RECORDS FOR PROCESSING:

.....

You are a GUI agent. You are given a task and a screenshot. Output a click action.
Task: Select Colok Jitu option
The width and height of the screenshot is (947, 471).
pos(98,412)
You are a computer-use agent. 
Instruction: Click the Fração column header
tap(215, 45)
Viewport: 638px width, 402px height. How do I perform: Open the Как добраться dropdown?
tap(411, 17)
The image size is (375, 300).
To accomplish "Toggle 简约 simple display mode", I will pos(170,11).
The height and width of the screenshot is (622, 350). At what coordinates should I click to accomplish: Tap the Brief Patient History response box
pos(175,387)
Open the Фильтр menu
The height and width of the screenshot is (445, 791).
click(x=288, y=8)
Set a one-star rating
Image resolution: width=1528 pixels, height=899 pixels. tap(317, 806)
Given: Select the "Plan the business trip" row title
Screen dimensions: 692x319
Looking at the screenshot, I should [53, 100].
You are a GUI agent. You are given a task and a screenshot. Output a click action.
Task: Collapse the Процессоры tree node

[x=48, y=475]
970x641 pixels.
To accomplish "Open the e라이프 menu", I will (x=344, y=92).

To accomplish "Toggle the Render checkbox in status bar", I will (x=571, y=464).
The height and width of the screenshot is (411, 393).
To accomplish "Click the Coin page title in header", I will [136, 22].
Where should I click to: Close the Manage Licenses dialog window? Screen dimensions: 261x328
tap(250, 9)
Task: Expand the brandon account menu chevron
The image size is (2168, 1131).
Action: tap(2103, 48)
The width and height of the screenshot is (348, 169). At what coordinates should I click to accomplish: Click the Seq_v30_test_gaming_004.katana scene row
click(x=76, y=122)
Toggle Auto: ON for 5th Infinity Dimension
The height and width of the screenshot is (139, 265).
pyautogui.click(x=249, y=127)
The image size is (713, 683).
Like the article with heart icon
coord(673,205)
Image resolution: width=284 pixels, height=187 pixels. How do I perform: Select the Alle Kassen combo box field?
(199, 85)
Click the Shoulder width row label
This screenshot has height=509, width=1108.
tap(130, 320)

.....

PROBLEM TO SOLVE: Please copy the records above exactly as they appear, line for line.

EXERCISE OUTPUT:
You are a GUI agent. You are given a task and a screenshot. Output a click action.
Task: Select Colok Jitu option
The width and height of the screenshot is (947, 471).
pos(98,412)
You are a computer-use agent. 
Instruction: Click the Fração column header
tap(215, 45)
Viewport: 638px width, 402px height. How do I perform: Open the Как добраться dropdown?
tap(411, 17)
The image size is (375, 300).
To accomplish "Toggle 简约 simple display mode", I will pos(170,11).
The height and width of the screenshot is (622, 350). At what coordinates should I click to accomplish: Tap the Brief Patient History response box
pos(175,387)
Open the Фильтр menu
The height and width of the screenshot is (445, 791).
click(x=288, y=8)
Set a one-star rating
Image resolution: width=1528 pixels, height=899 pixels. tap(317, 806)
Given: Select the "Plan the business trip" row title
Screen dimensions: 692x319
Looking at the screenshot, I should [53, 100].
You are a GUI agent. You are given a task and a screenshot. Output a click action.
Task: Collapse the Процессоры tree node

[x=48, y=475]
970x641 pixels.
To accomplish "Open the e라이프 menu", I will (x=344, y=92).

To accomplish "Toggle the Render checkbox in status bar", I will (x=571, y=464).
The height and width of the screenshot is (411, 393).
To accomplish "Click the Coin page title in header", I will [136, 22].
Where should I click to: Close the Manage Licenses dialog window? Screen dimensions: 261x328
tap(250, 9)
Task: Expand the brandon account menu chevron
The image size is (2168, 1131).
Action: tap(2103, 48)
The width and height of the screenshot is (348, 169). At what coordinates should I click to accomplish: Click the Seq_v30_test_gaming_004.katana scene row
click(x=76, y=122)
Toggle Auto: ON for 5th Infinity Dimension
The height and width of the screenshot is (139, 265).
pyautogui.click(x=249, y=127)
The image size is (713, 683).
Like the article with heart icon
coord(673,205)
Image resolution: width=284 pixels, height=187 pixels. How do I perform: Select the Alle Kassen combo box field?
(199, 85)
Click the Shoulder width row label
This screenshot has height=509, width=1108.
tap(130, 320)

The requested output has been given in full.